------ Exercise inputs

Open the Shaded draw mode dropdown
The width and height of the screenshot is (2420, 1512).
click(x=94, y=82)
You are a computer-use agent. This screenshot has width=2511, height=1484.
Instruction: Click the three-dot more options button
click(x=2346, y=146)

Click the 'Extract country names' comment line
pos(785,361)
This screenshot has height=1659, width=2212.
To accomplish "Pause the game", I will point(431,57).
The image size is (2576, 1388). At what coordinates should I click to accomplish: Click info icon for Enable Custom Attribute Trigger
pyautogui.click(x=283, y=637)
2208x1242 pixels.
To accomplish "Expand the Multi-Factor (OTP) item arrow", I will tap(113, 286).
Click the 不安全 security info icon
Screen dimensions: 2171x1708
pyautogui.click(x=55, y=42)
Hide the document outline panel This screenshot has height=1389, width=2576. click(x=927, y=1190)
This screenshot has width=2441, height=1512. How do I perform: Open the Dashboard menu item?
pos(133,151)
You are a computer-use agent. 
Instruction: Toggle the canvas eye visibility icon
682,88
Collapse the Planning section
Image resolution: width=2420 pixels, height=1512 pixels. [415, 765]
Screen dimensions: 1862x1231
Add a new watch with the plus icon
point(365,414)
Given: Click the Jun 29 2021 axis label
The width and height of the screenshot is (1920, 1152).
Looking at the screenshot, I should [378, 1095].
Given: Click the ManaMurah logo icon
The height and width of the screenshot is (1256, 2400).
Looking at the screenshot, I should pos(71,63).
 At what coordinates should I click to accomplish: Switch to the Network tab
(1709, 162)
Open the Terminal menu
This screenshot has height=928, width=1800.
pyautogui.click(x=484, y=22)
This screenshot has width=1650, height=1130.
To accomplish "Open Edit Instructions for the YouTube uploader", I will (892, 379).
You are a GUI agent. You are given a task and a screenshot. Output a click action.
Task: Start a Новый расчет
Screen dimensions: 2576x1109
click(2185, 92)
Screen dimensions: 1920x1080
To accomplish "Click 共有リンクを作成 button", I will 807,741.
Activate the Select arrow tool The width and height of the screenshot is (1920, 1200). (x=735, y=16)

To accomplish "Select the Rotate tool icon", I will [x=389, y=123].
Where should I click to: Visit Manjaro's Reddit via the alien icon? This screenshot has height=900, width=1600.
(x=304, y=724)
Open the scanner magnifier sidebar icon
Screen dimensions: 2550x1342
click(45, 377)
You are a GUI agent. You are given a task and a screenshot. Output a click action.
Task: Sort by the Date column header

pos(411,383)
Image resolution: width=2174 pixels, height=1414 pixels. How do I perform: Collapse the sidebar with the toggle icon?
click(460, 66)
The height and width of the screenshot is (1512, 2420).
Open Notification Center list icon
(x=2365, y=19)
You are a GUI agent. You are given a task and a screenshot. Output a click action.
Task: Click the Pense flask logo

------------

Collect each line of the entries that has the word "tool", copying it in full.

Activate the Select arrow tool The width and height of the screenshot is (1920, 1200). (x=735, y=16)
To accomplish "Select the Rotate tool icon", I will [x=389, y=123].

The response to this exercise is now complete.